WORK REQUEST:
Please give an exact copy of every line from the one holding "Neue/r AbonnentIn (53, 609)" through the final line of the records below.

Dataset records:
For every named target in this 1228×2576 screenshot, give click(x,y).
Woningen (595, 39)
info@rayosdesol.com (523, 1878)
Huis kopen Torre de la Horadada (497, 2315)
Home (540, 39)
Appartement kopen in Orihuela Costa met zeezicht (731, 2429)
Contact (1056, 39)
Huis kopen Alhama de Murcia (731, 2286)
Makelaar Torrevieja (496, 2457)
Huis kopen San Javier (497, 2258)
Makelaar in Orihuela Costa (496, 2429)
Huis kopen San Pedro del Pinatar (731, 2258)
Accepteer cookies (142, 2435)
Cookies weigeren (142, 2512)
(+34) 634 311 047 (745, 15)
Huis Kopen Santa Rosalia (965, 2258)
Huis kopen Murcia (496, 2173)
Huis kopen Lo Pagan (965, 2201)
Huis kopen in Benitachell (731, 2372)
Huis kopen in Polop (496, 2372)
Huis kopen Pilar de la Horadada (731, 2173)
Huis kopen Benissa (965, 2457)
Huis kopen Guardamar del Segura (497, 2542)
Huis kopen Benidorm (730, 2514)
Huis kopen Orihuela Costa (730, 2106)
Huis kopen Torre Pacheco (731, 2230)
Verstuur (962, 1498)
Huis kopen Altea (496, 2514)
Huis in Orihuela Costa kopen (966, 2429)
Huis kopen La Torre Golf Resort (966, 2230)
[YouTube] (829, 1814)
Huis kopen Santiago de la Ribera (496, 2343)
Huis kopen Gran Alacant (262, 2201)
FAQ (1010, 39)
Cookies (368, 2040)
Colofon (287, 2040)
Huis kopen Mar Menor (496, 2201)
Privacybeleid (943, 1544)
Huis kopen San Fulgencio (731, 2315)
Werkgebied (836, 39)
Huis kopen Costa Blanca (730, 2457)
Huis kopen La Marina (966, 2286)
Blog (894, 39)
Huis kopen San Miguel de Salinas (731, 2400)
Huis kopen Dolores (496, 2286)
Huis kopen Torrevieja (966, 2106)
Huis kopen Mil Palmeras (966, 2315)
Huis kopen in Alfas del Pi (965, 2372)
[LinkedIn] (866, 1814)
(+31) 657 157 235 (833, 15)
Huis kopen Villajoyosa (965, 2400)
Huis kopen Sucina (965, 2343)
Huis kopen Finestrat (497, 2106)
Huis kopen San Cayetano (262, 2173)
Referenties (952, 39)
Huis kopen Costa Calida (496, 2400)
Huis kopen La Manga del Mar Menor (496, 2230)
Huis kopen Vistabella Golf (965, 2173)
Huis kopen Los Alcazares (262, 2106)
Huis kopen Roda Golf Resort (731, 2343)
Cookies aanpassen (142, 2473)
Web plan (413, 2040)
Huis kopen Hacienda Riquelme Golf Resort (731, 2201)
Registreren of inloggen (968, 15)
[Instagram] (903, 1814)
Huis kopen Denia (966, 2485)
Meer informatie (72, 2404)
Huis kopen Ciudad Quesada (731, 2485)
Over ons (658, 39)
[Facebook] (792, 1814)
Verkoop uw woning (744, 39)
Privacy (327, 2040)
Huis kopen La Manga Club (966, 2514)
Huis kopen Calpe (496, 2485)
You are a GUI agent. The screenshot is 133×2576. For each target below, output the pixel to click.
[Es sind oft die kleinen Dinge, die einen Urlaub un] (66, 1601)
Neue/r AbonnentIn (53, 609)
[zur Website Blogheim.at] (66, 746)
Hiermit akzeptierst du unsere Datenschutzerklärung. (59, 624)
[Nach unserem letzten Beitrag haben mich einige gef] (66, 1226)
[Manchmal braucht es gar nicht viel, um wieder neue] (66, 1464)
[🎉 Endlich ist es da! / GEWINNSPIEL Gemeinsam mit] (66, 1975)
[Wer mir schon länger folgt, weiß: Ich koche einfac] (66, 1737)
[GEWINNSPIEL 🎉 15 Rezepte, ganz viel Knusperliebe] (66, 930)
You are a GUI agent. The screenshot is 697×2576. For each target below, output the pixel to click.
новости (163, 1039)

YOUR RESPONSE:
Neue/r AbonnentIn (53, 609)
[zur Website Blogheim.at] (66, 746)
Hiermit akzeptierst du unsere Datenschutzerklärung. (59, 624)
[Nach unserem letzten Beitrag haben mich einige gef] (66, 1226)
[Manchmal braucht es gar nicht viel, um wieder neue] (66, 1464)
[🎉 Endlich ist es da! / GEWINNSPIEL Gemeinsam mit] (66, 1975)
[Wer mir schon länger folgt, weiß: Ich koche einfac] (66, 1737)
[GEWINNSPIEL 🎉 15 Rezepte, ganz viel Knusperliebe] (66, 930)
You are a GUI agent. The screenshot is 697×2576. For each target below, output the pixel to click.
новости (163, 1039)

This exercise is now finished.